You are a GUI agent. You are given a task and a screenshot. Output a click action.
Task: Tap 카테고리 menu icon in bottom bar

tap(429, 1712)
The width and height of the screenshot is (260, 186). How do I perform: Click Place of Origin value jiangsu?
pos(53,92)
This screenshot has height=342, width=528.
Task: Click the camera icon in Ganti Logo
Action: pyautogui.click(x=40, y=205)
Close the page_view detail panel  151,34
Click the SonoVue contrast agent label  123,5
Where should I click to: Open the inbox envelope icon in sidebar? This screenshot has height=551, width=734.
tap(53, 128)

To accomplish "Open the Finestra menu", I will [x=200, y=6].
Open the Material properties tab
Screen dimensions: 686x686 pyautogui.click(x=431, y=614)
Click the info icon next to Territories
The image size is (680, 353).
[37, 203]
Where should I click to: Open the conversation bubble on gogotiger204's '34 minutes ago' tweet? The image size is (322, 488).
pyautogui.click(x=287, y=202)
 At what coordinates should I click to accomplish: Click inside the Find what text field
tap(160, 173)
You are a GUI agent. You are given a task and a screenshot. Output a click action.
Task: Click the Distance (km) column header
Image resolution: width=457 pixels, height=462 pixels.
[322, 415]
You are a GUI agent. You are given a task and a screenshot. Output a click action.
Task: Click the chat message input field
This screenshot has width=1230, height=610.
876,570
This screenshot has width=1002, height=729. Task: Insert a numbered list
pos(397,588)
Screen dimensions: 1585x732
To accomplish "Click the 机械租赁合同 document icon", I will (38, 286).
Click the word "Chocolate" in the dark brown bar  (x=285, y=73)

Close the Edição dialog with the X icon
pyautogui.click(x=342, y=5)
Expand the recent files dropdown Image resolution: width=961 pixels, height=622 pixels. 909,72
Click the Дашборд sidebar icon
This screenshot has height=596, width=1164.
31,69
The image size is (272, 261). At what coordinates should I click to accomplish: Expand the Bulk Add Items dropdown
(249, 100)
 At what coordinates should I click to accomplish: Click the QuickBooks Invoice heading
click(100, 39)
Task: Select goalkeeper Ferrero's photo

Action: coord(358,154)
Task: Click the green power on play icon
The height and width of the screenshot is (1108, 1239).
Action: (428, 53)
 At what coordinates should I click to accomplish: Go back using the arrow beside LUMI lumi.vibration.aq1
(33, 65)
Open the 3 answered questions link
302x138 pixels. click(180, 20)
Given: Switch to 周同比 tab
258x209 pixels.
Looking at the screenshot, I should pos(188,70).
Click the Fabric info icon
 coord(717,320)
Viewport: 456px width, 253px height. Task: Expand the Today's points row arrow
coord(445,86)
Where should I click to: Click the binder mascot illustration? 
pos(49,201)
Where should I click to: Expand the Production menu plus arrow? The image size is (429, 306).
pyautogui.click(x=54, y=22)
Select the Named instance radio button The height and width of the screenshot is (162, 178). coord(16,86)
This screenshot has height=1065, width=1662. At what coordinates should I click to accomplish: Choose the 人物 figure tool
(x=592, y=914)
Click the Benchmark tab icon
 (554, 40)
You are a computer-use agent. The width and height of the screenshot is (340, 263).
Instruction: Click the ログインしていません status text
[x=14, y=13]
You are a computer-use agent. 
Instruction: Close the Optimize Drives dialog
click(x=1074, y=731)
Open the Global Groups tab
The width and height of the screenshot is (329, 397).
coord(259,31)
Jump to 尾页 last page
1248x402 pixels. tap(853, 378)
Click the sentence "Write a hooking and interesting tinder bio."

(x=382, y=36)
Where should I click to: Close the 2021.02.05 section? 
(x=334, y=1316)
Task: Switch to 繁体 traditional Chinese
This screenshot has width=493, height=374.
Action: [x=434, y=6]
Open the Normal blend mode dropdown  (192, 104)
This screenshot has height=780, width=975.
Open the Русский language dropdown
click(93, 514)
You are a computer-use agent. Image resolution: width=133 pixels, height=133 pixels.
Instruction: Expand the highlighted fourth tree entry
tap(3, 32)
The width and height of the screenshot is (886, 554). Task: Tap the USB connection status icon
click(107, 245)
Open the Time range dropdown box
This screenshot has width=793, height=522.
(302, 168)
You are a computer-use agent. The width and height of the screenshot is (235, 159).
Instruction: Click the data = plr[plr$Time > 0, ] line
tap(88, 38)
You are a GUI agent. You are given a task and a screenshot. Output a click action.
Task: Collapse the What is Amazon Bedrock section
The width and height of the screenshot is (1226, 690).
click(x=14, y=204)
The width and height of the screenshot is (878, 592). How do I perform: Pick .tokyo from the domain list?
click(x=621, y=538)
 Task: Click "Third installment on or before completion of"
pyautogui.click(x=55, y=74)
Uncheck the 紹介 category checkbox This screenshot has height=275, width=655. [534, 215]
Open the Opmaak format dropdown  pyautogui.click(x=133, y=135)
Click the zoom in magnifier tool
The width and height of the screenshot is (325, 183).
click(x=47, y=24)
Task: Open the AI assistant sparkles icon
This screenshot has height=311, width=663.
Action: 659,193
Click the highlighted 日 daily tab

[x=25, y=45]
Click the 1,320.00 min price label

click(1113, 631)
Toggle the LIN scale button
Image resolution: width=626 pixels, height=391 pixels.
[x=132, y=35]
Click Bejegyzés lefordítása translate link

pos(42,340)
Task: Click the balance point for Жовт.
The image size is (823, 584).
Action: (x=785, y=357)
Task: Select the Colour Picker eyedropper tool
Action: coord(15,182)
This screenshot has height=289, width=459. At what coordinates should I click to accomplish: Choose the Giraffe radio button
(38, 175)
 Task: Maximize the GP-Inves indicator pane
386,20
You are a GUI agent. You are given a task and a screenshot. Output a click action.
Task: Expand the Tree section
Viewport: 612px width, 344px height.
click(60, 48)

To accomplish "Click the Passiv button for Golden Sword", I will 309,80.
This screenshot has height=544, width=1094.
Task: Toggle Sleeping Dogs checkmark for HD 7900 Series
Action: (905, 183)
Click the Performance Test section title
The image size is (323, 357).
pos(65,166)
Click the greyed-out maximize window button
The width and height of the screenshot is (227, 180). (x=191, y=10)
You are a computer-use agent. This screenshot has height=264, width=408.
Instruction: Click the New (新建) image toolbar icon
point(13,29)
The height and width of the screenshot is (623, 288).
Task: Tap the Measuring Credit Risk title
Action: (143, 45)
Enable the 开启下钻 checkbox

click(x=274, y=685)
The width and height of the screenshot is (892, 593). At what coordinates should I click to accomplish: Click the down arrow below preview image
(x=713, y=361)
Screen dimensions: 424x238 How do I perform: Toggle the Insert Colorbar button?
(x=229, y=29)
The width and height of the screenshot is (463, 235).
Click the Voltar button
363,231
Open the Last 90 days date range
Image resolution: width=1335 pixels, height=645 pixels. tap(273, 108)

────────────────────────────────────────

→ Problem to solve: Copy out the material word for word and line for line.

→ Task answer:
You are a GUI agent. You are given a task and a screenshot. Output a click action.
Task: Tap 카테고리 menu icon in bottom bar

tap(429, 1712)
The width and height of the screenshot is (260, 186). How do I perform: Click Place of Origin value jiangsu?
pos(53,92)
This screenshot has height=342, width=528.
Task: Click the camera icon in Ganti Logo
Action: pyautogui.click(x=40, y=205)
Close the page_view detail panel  151,34
Click the SonoVue contrast agent label  123,5
Where should I click to: Open the inbox envelope icon in sidebar? This screenshot has height=551, width=734.
tap(53, 128)

To accomplish "Open the Finestra menu", I will [x=200, y=6].
Open the Material properties tab
Screen dimensions: 686x686 pyautogui.click(x=431, y=614)
Click the info icon next to Territories
The image size is (680, 353).
[37, 203]
Where should I click to: Open the conversation bubble on gogotiger204's '34 minutes ago' tweet? The image size is (322, 488).
pyautogui.click(x=287, y=202)
 At what coordinates should I click to accomplish: Click inside the Find what text field
tap(160, 173)
You are a GUI agent. You are given a task and a screenshot. Output a click action.
Task: Click the Distance (km) column header
Image resolution: width=457 pixels, height=462 pixels.
[322, 415]
You are a GUI agent. You are given a task and a screenshot. Output a click action.
Task: Click the chat message input field
This screenshot has width=1230, height=610.
876,570
This screenshot has width=1002, height=729. Task: Insert a numbered list
pos(397,588)
Screen dimensions: 1585x732
To accomplish "Click the 机械租赁合同 document icon", I will (38, 286).
Click the word "Chocolate" in the dark brown bar  (x=285, y=73)

Close the Edição dialog with the X icon
pyautogui.click(x=342, y=5)
Expand the recent files dropdown Image resolution: width=961 pixels, height=622 pixels. 909,72
Click the Дашборд sidebar icon
This screenshot has height=596, width=1164.
31,69
The image size is (272, 261). At what coordinates should I click to accomplish: Expand the Bulk Add Items dropdown
(249, 100)
 At what coordinates should I click to accomplish: Click the QuickBooks Invoice heading
click(100, 39)
Task: Select goalkeeper Ferrero's photo

Action: coord(358,154)
Task: Click the green power on play icon
The height and width of the screenshot is (1108, 1239).
Action: (428, 53)
 At what coordinates should I click to accomplish: Go back using the arrow beside LUMI lumi.vibration.aq1
(33, 65)
Open the 3 answered questions link
302x138 pixels. click(180, 20)
Given: Switch to 周同比 tab
258x209 pixels.
Looking at the screenshot, I should pos(188,70).
Click the Fabric info icon
 coord(717,320)
Viewport: 456px width, 253px height. Task: Expand the Today's points row arrow
coord(445,86)
Where should I click to: Click the binder mascot illustration? 
pos(49,201)
Where should I click to: Expand the Production menu plus arrow? The image size is (429, 306).
pyautogui.click(x=54, y=22)
Select the Named instance radio button The height and width of the screenshot is (162, 178). coord(16,86)
This screenshot has height=1065, width=1662. At what coordinates should I click to accomplish: Choose the 人物 figure tool
(x=592, y=914)
Click the Benchmark tab icon
 (554, 40)
You are a computer-use agent. The width and height of the screenshot is (340, 263).
Instruction: Click the ログインしていません status text
[x=14, y=13]
You are a computer-use agent. 
Instruction: Close the Optimize Drives dialog
click(x=1074, y=731)
Open the Global Groups tab
The width and height of the screenshot is (329, 397).
coord(259,31)
Jump to 尾页 last page
1248x402 pixels. tap(853, 378)
Click the sentence "Write a hooking and interesting tinder bio."

(x=382, y=36)
Where should I click to: Close the 2021.02.05 section? 
(x=334, y=1316)
Task: Switch to 繁体 traditional Chinese
This screenshot has width=493, height=374.
Action: [x=434, y=6]
Open the Normal blend mode dropdown  (192, 104)
This screenshot has height=780, width=975.
Open the Русский language dropdown
click(93, 514)
You are a computer-use agent. Image resolution: width=133 pixels, height=133 pixels.
Instruction: Expand the highlighted fourth tree entry
tap(3, 32)
The width and height of the screenshot is (886, 554). Task: Tap the USB connection status icon
click(107, 245)
Open the Time range dropdown box
This screenshot has width=793, height=522.
(302, 168)
You are a computer-use agent. The width and height of the screenshot is (235, 159).
Instruction: Click the data = plr[plr$Time > 0, ] line
tap(88, 38)
You are a GUI agent. You are given a task and a screenshot. Output a click action.
Task: Collapse the What is Amazon Bedrock section
The width and height of the screenshot is (1226, 690).
click(x=14, y=204)
The width and height of the screenshot is (878, 592). How do I perform: Pick .tokyo from the domain list?
click(x=621, y=538)
 Task: Click "Third installment on or before completion of"
pyautogui.click(x=55, y=74)
Uncheck the 紹介 category checkbox This screenshot has height=275, width=655. [534, 215]
Open the Opmaak format dropdown  pyautogui.click(x=133, y=135)
Click the zoom in magnifier tool
The width and height of the screenshot is (325, 183).
click(x=47, y=24)
Task: Open the AI assistant sparkles icon
This screenshot has height=311, width=663.
Action: 659,193
Click the highlighted 日 daily tab

[x=25, y=45]
Click the 1,320.00 min price label

click(1113, 631)
Toggle the LIN scale button
Image resolution: width=626 pixels, height=391 pixels.
[x=132, y=35]
Click Bejegyzés lefordítása translate link

pos(42,340)
Task: Click the balance point for Жовт.
The image size is (823, 584).
Action: (x=785, y=357)
Task: Select the Colour Picker eyedropper tool
Action: coord(15,182)
This screenshot has height=289, width=459. At what coordinates should I click to accomplish: Choose the Giraffe radio button
(38, 175)
 Task: Maximize the GP-Inves indicator pane
386,20
You are a GUI agent. You are given a task and a screenshot. Output a click action.
Task: Expand the Tree section
Viewport: 612px width, 344px height.
click(60, 48)

To accomplish "Click the Passiv button for Golden Sword", I will 309,80.
This screenshot has height=544, width=1094.
Task: Toggle Sleeping Dogs checkmark for HD 7900 Series
Action: (905, 183)
Click the Performance Test section title
The image size is (323, 357).
pos(65,166)
Click the greyed-out maximize window button
The width and height of the screenshot is (227, 180). (x=191, y=10)
You are a computer-use agent. This screenshot has height=264, width=408.
Instruction: Click the New (新建) image toolbar icon
point(13,29)
The height and width of the screenshot is (623, 288).
Task: Tap the Measuring Credit Risk title
Action: (143, 45)
Enable the 开启下钻 checkbox

click(x=274, y=685)
The width and height of the screenshot is (892, 593). At what coordinates should I click to accomplish: Click the down arrow below preview image
(x=713, y=361)
Screen dimensions: 424x238 How do I perform: Toggle the Insert Colorbar button?
(x=229, y=29)
The width and height of the screenshot is (463, 235).
Click the Voltar button
363,231
Open the Last 90 days date range
Image resolution: width=1335 pixels, height=645 pixels. tap(273, 108)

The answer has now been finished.